**WRITTEN TASK**
Put the lines running from the one containing "This screenshot has width=1781, height=888." through the one containing "(x=293, y=97)" into a JSON list of strings, one string per line, skipping blank lines. Leave the pictures out of the answer.

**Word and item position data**
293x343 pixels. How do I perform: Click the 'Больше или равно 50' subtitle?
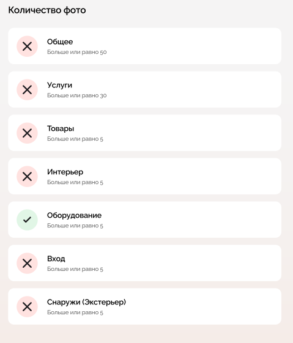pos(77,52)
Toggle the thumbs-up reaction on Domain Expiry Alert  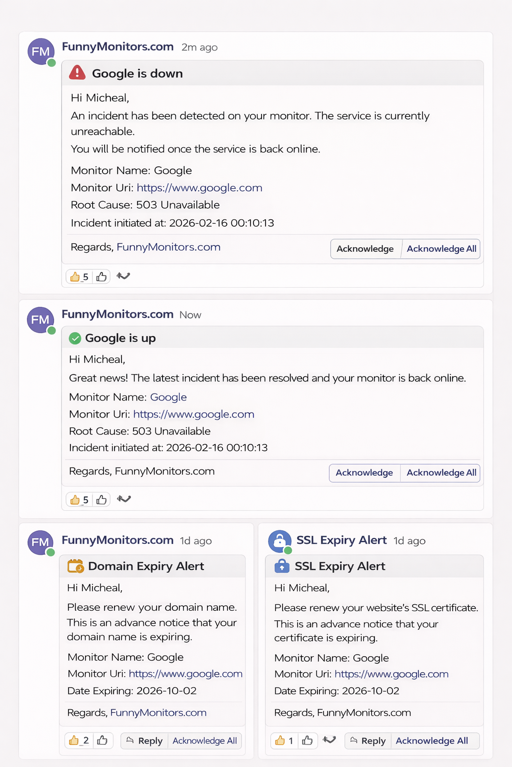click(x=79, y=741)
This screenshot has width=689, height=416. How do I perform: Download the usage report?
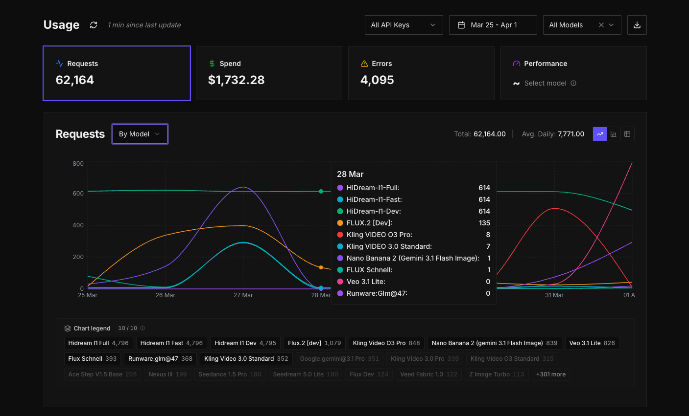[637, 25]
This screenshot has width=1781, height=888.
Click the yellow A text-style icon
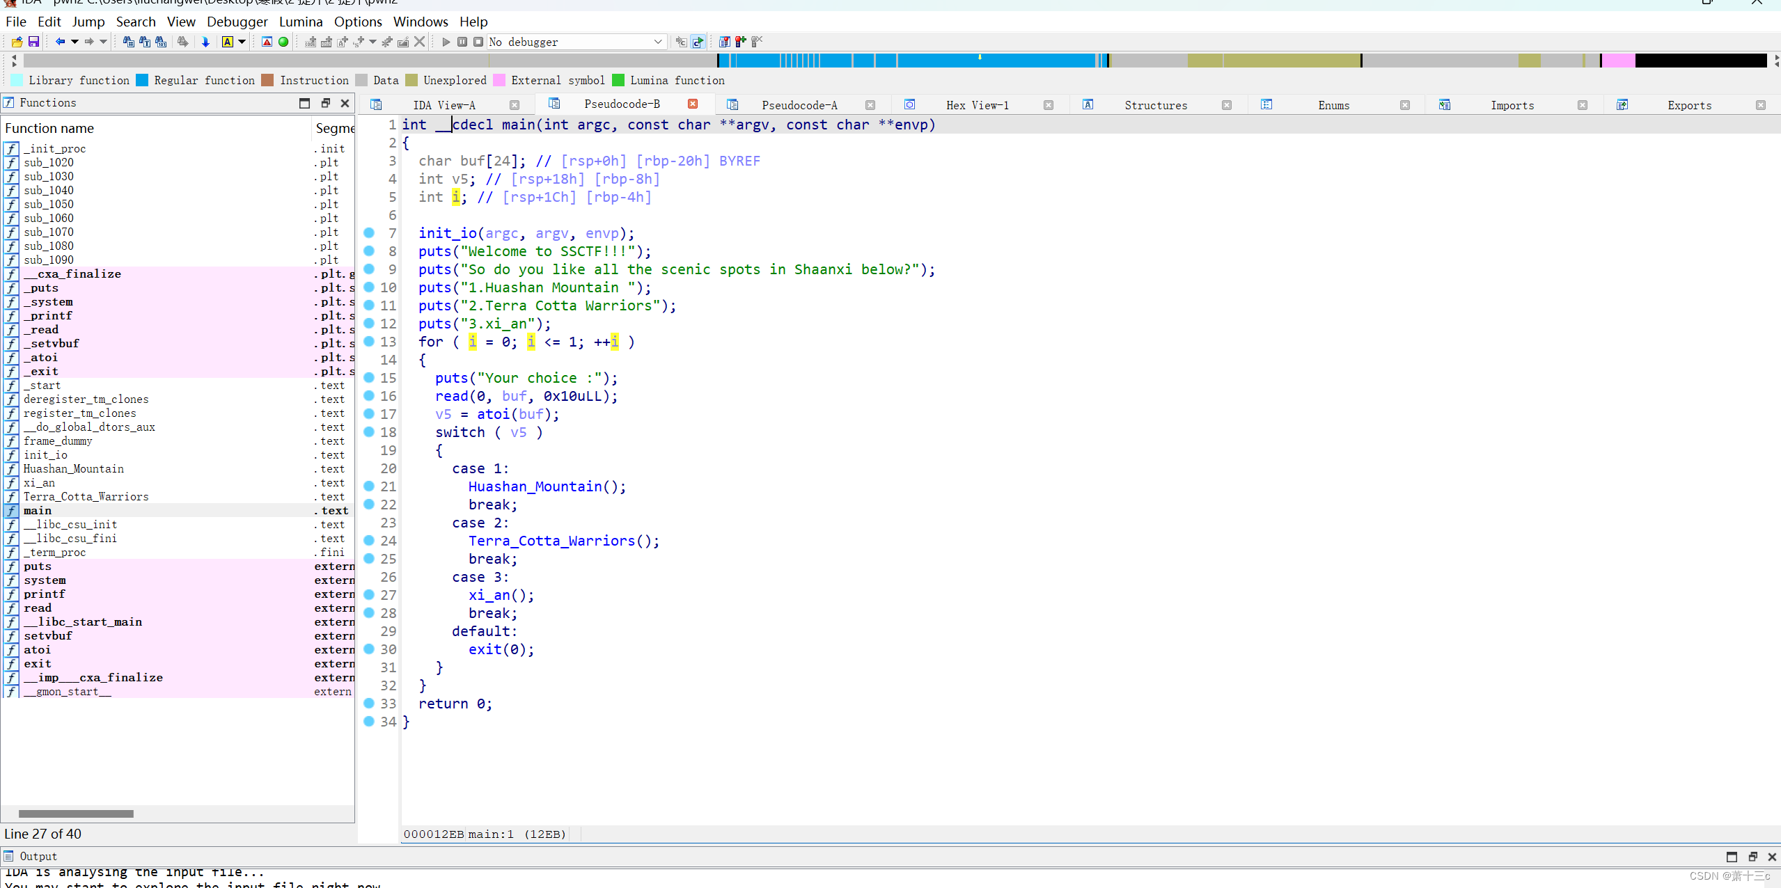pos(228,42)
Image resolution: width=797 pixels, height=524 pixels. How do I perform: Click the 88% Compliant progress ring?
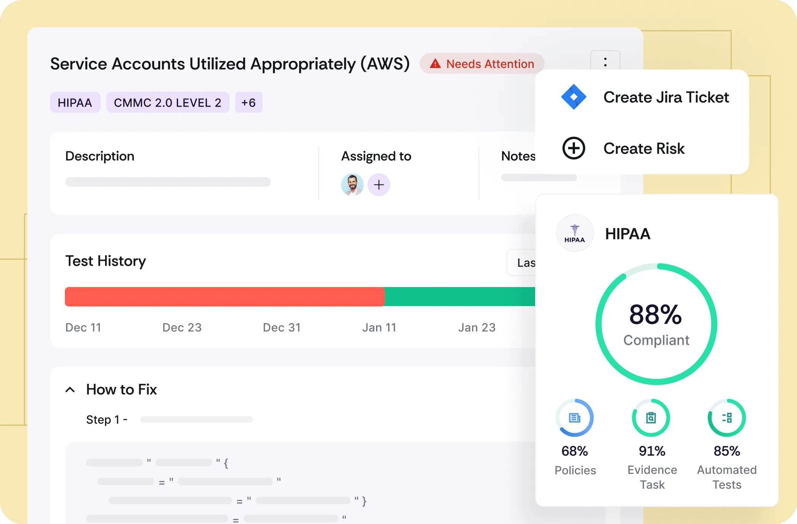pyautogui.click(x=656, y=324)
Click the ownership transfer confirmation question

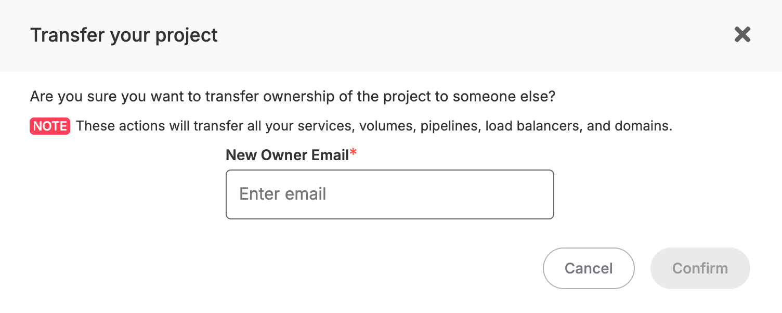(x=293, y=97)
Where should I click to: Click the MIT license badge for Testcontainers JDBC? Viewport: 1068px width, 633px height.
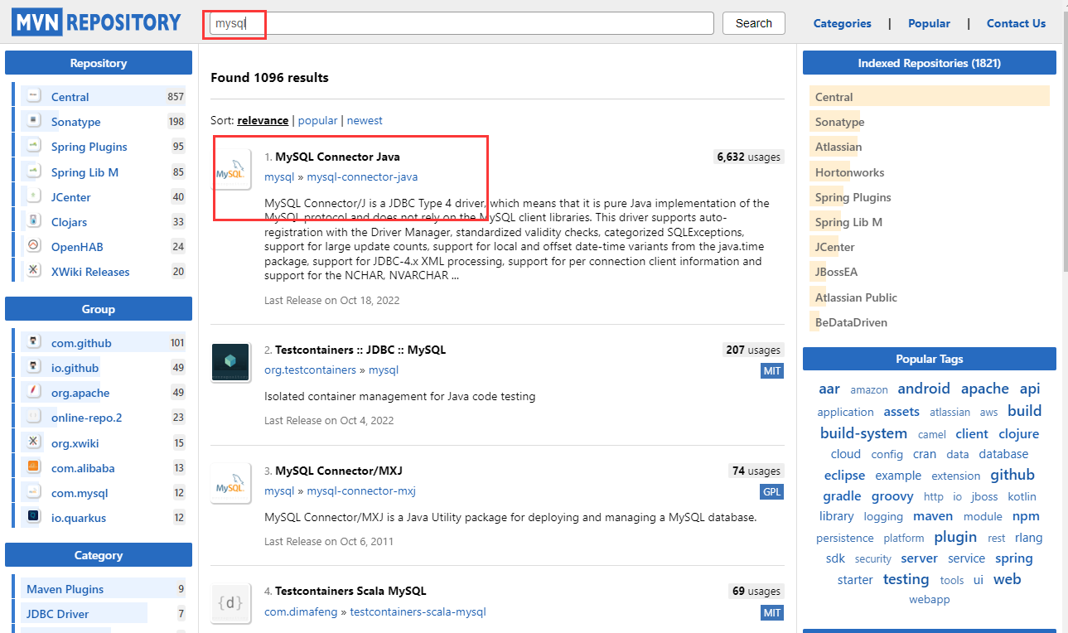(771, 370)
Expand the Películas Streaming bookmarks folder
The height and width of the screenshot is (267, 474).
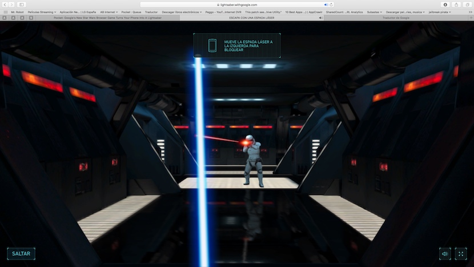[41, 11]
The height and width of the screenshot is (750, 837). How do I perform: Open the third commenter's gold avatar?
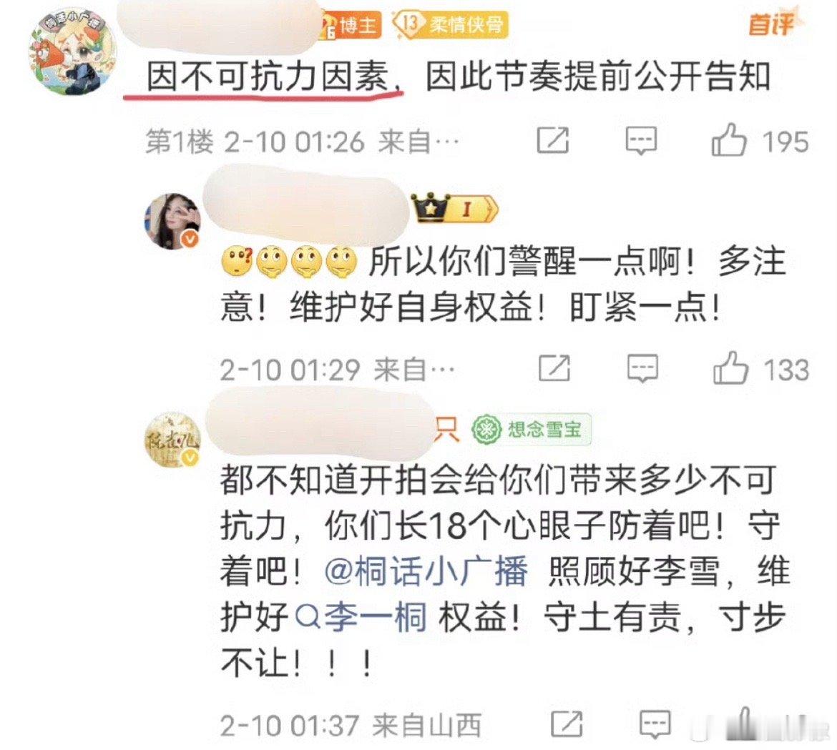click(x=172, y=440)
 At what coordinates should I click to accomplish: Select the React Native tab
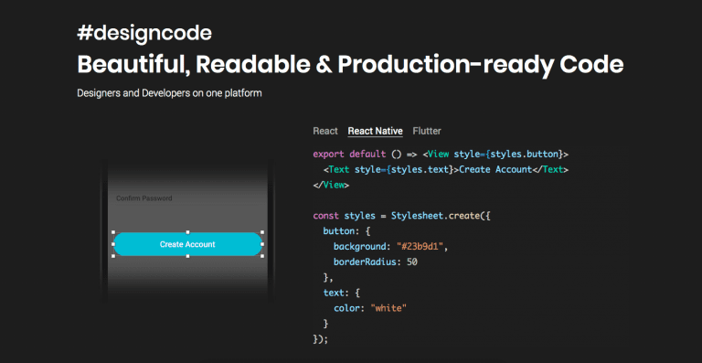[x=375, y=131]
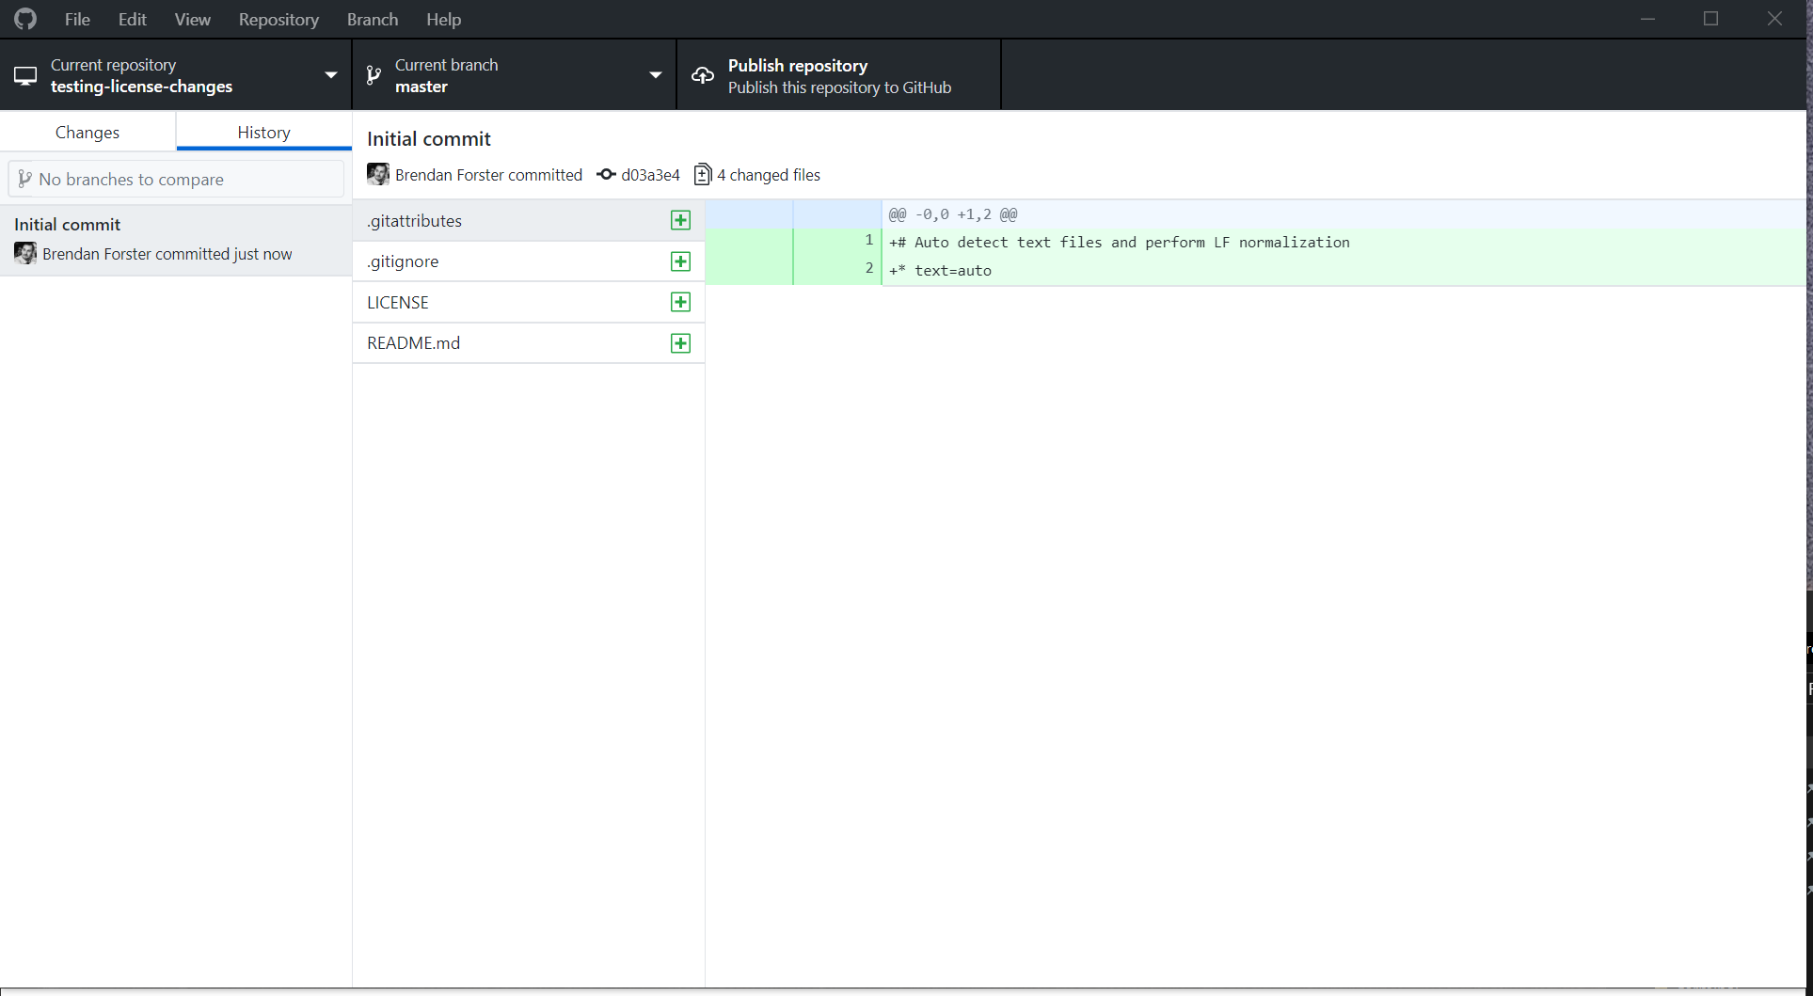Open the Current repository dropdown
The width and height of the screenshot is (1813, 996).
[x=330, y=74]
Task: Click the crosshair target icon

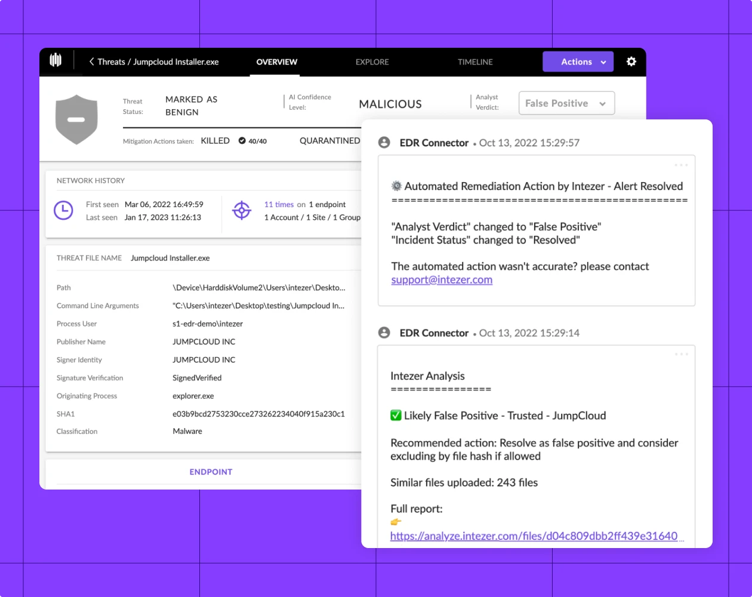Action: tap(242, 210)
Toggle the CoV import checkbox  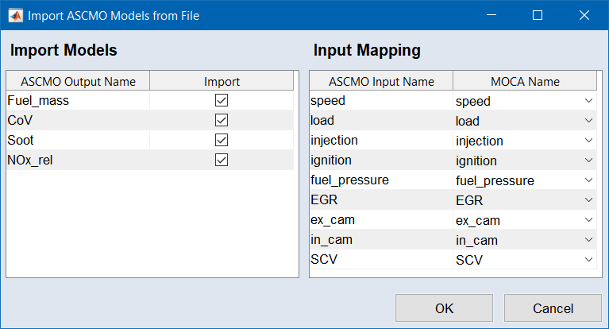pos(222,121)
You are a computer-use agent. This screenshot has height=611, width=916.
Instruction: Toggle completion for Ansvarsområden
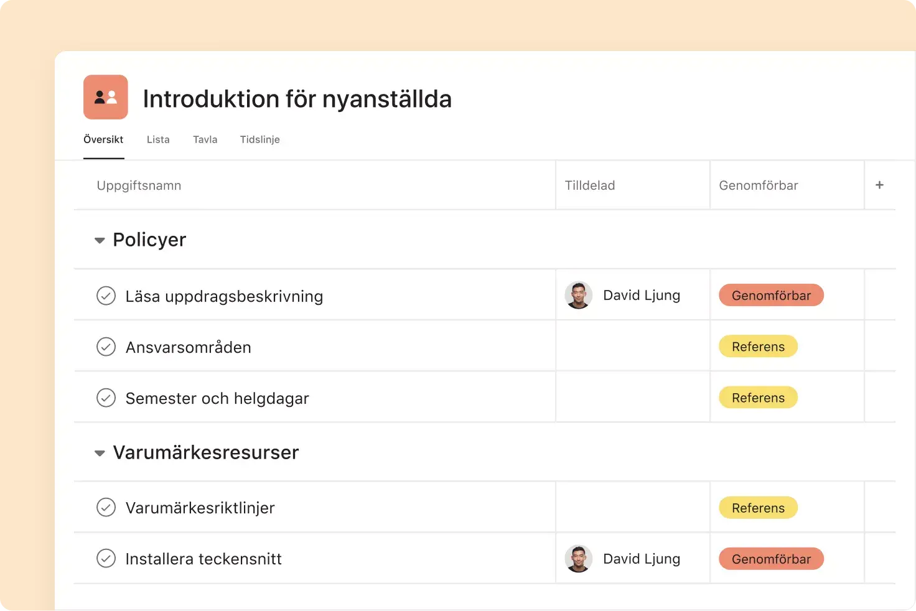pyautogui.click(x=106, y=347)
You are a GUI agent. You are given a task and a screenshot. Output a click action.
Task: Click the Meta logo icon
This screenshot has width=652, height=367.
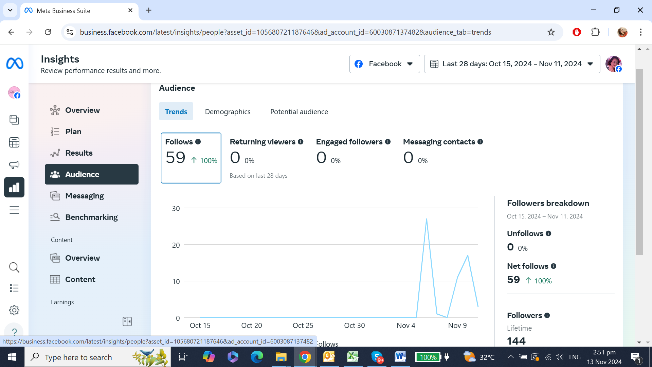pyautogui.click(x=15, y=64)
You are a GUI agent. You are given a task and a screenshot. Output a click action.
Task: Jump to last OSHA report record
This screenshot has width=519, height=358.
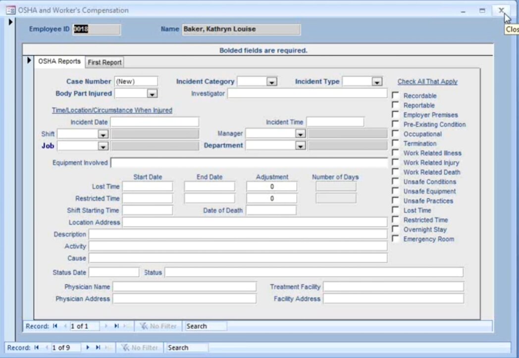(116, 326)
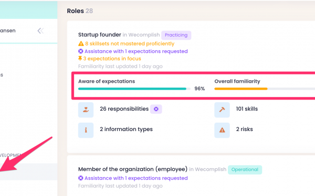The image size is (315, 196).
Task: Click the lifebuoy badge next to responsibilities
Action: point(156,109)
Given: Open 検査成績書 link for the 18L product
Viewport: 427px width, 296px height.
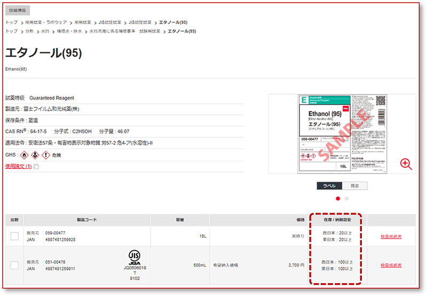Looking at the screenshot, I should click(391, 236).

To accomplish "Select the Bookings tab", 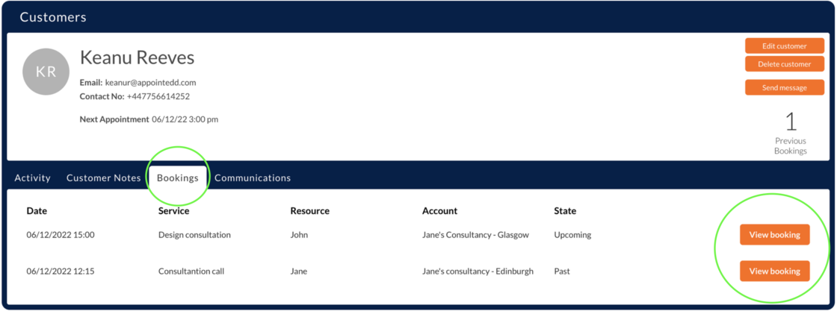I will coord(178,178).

**ANSWER TO THIS PROBLEM**
[
  "This screenshot has width=1781, height=888.",
  "Click the yellow A text-style icon",
  "pos(228,42)",
  "Image resolution: width=797 pixels, height=524 pixels. How do I perform: Click the 88% Compliant progress ring?",
  "pyautogui.click(x=656, y=324)",
  "Click the ownership transfer confirmation question",
  "(x=293, y=97)"
]